The other one is that I think the simplicity, the point was simplicity, is well taken, right? When multi-parameter type classes were added, the actual design for type inference with them turned out to be much more thorny than it would intuitively seem. And I remember for the longest time, there was no – I think I really didn’t have much contact with GHC back in the day. But I noticed at some point that the actual behavior of GHC did not correspond with any of the papers and was undocumented at the time. And this was definitely after 2000, after the year 2000.

But ultimately, you would need constructor classes to do monads. Maybe this is the point where we segue to monads, but maybe there’s still more stuff in between, Phil.

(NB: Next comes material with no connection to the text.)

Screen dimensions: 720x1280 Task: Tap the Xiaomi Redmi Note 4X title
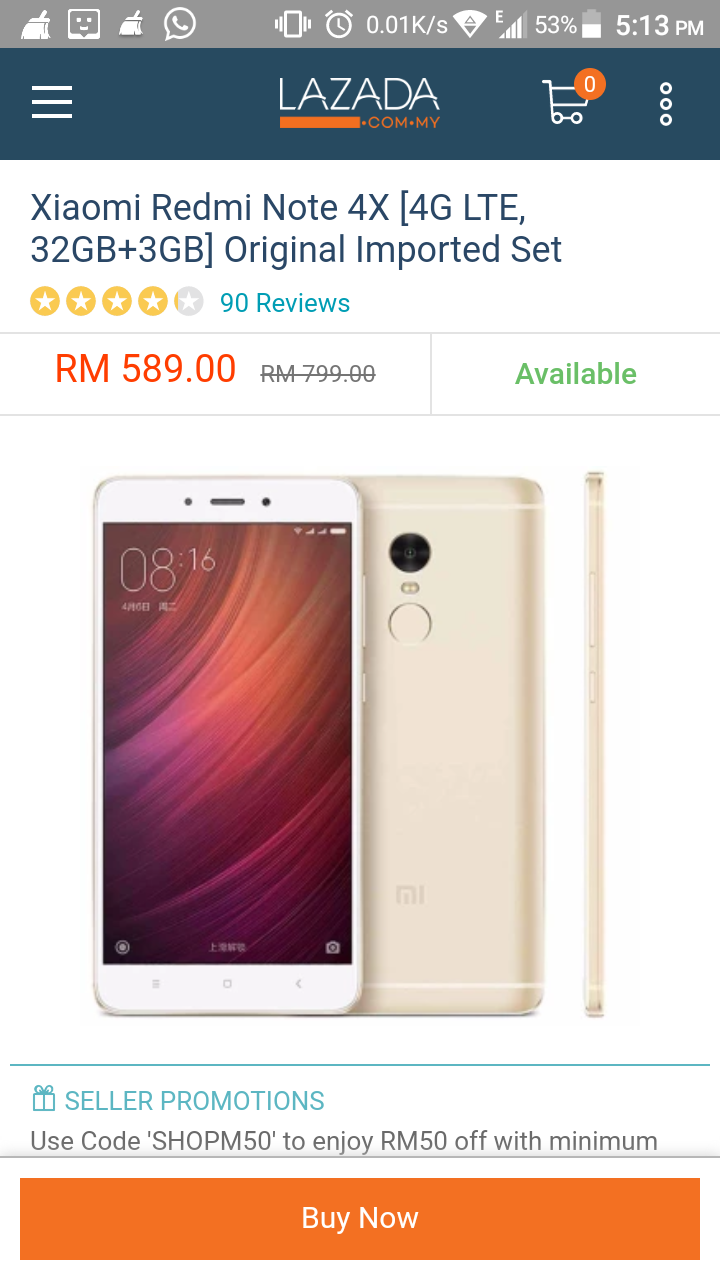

PW (0:19:57): Well, I think I’m trying to remember now whether we already had type classes generalized over type constructors at the time that I started playing with monads. If not, it came in fairly quickly, and it was really important because it meant you could use many different monads at the time, which was an important thing to be able to do. So certainly, that innovation of Mark was very important to the success of monads as an idea.

So at the time, the important thing that monads were first used for was doing input/output, doing side effects. And we saw the side effects in general, but the important one was input/output. And the approach at that time was you would output a stream of requests and input a stream of responses to those requests.

AL (0:20:57): Yeah, basically, I think what a function interact is still offering in the Prelude these days, right, where you have like a string-to-string type, and you get standard in, in, and you get standard out, out, and you can lazily consume the input and produce output. And I think that was the original approach prior to monadic IO, right?

PW (0:21:19): Eugenio published this paper, and I thought, “Oh, that’s kind of interesting.” I remember going across from Glasgow to Edinburgh to talk to Eugenio and then coming back and going, “Okay, that’s quite useful,” and writing it up. So the idea was just he was using it as a way of factoring denotational semantics. And I just went, “Oh, we could use it as a way of factoring arbitrary programs.” But in fact, the first example I used was factoring an interpreter, which is very, very close indeed to factoring a denotational semantics. And we quickly found it very useful in the compiler. So each pass had its own monad. And one of the early papers on monads, the one I wrote as a tutorial for POPL, described that towards the end of it. The tutorial was very funny. I had submitted that to POPL as a paper, and they rejected it. They said, “There’s not enough original here,” because I actually published other papers on monads before. But then they invited me to give a talk, and I said, “Oh, can I publish this paper to accompany the talk?” And they said, “Okay.”

AL (0:22:33): Yeah.

PW (0:22:34): So that sort of became the first monad tutorial, right? I don’t know if you recall at the time, but there was sort of a – for a while, there was this sort of cottage industry of generating monad tutorials. On the one hand, I thought, “This is fantastic. Lots of people find this useful, and they’re trying to explain to other people.” On the other hand, I thought, “I wish some of these tutorials would be better than the original.” I thought almost all of them were not. Some of them were, but almost all of them were not. And they tended to go abstract too quickly. And I’ve always thought the best way to explain something is with examples. And this paper that I did for POPL was just a bunch of examples. You might want an interpreter that – I wrote various interpreters. Here’s a straightforward interpreter. Here’s a straight interpreter that also counts the number of times you apply the divide operation. Here’s an interpreter that gives you an error if you divide by zero. So the one of counting the number of divide operations, it did that with state. I mean, there are other ways of doing it, but it did that with state.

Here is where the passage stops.